(AGENPARL) - Roma, 20 Marzo 2025 - (AGENPARL) – Thu 20 March 2025 *M5S Terni: “Basta incidenti in Via Piave, servono soluzioni vere, non
pericolosi palliativi”*
TERNI – “Quanti altri incidenti dobbiamo aspettare prima che si intervenga
seriamente su via Piave? L’ultimo pochi giorni fa, all’incrocio tra via
Piave e via Timavo, fortunatamente senza feriti. Non è un episodio isolato,
i residenti denunciano da mesi la pericolosità della strada, soprattutto
all’incrocio con viale Brenta. Eppure, l’amministrazione comunale non ha
ancora fatto nulla per trovare una soluzione. Nel sopralluogo della prima
commissione consiliare, avvenuto oltre un mese fa, è stato proposto di
risolvere il problema con il semplice ripristino del doppio senso di
marcia. Una scelta inefficace e potenzialmente dannosa” dichiarano i
rappresentanti del gruppo territoriale del MoVimento 5 Stelle di Terni.

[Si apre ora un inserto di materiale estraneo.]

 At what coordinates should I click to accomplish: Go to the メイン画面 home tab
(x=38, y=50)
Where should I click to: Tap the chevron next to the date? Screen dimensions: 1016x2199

“Rendere via Piave a doppio senso non risolverà magicamente il problema
degli incidenti, anzi, rischia di aggravarlo. La causa degli scontri non è
il senso unico per le auto e la corsia preferenziale per i mezzi pubblici,
ma l’alta velocità, la mancanza di dissuasori di velocità e l’assenza di
controlli. Permettere il transito in entrambe le direzioni senza prima
mettere in sicurezza la strada significa aumentare il traffico e le
situazioni di conflitto agli incroci, in una via dove già ora regna
l’anarchia, con auto parcheggiate in divieto di sosta davanti agli esercizi
commerciali senza alcun controllo. Nel quartiere ci sono stati incidenti
gravissimi, persino un morto lo scorso ottobre all’incrocio di via
Montegrappa-Vodice e decine di feriti negli ultimi anni.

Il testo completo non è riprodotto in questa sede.